ギャグヤンキー漫画の金字塔『今日から俺は!!』 色褪せない魅力を検証

失われぬ『今日から俺は!!』の魅力

 50億円以上の興行収入を記録し、2020年No.1ヒットとなった『今日から俺は!!劇場版』。しかし劇場版ファンでも、「週刊少年サンデー」で連載されていた原作『今日から俺は!!』を未読である人も多いのではないだろうか。『今日から俺は!!』は累計発行部数4000万部を越え、漫画界でもトップレベルのヒットを飾った名作である。そこで本稿では劇場版にも通ずる、ギャグヤンキー漫画のジャンルを確立した本作の魅力を紹介していく。
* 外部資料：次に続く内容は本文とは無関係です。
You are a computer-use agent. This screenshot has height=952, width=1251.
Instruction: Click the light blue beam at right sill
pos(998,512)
 『今日から俺は!!』は1988年に「増刊少年サンデー」にて連載を開始し、1990年から1997年まで『週刊少年サンデー』にて連載を続けた作品である。連載終了から21年のときを経て実写ドラマ化、その2年後には映画化もされ大きな話題を呼んだ本作。実写版では賀来賢人が演じた三橋貴志、そして伊藤健太郎が演じた伊藤真司。本作を語る上で欠かせないのが、この相性抜群なコンビについてだろう。
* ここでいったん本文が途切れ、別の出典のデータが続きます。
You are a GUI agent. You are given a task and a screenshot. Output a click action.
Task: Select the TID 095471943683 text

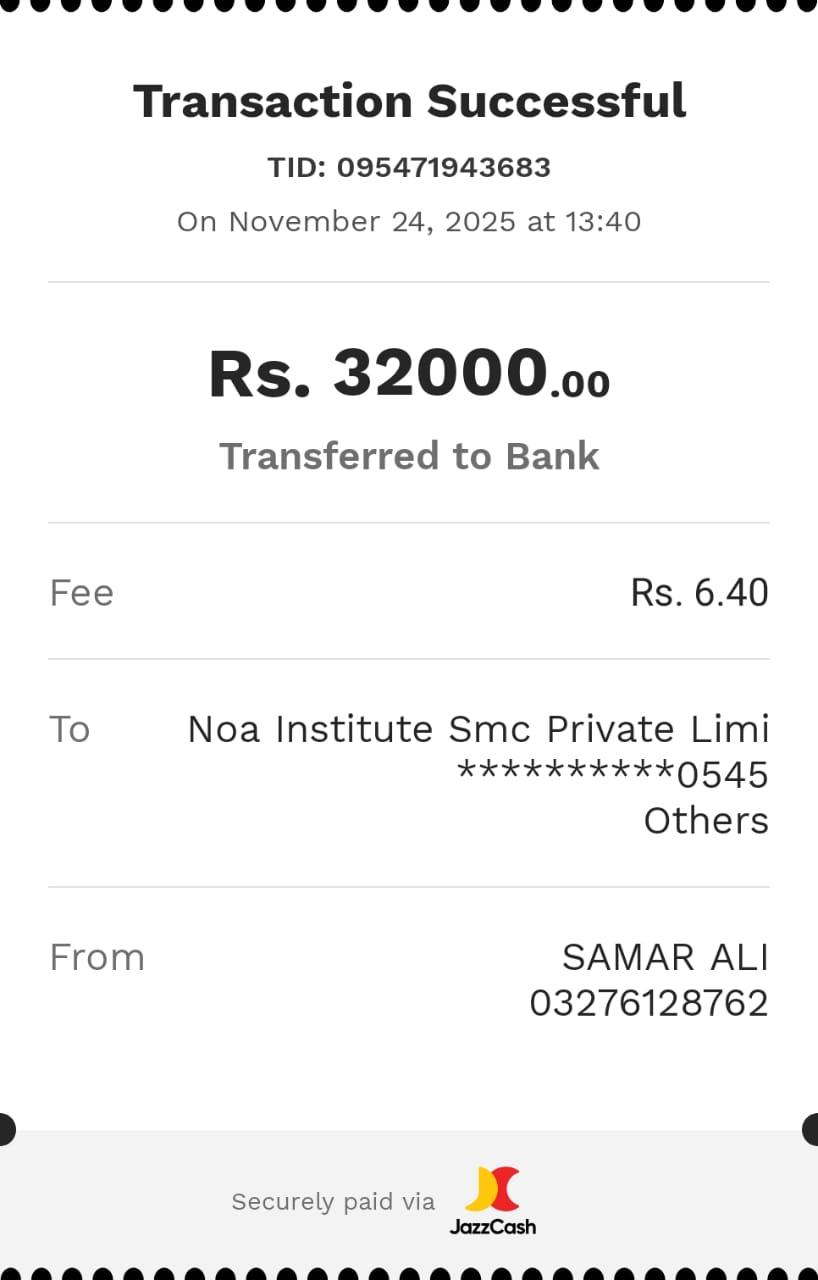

 転校生であり主人公である三橋貴志は、元々平凡な学生だった。しかし三橋は転校を機に、ツッパリとして生きていくことを決める。そして転校初日、同時に彼と転校してきた少年こそ、お互いが床屋でいそいそと派手髪にイメージチェンジしていたことを知る伊藤真司だった。最初はいがみ合っていたものの、徐々に2人での行動が増えていく三橋と伊藤。こうして千葉県で伝説となる、最強コンビが結成されたのだった。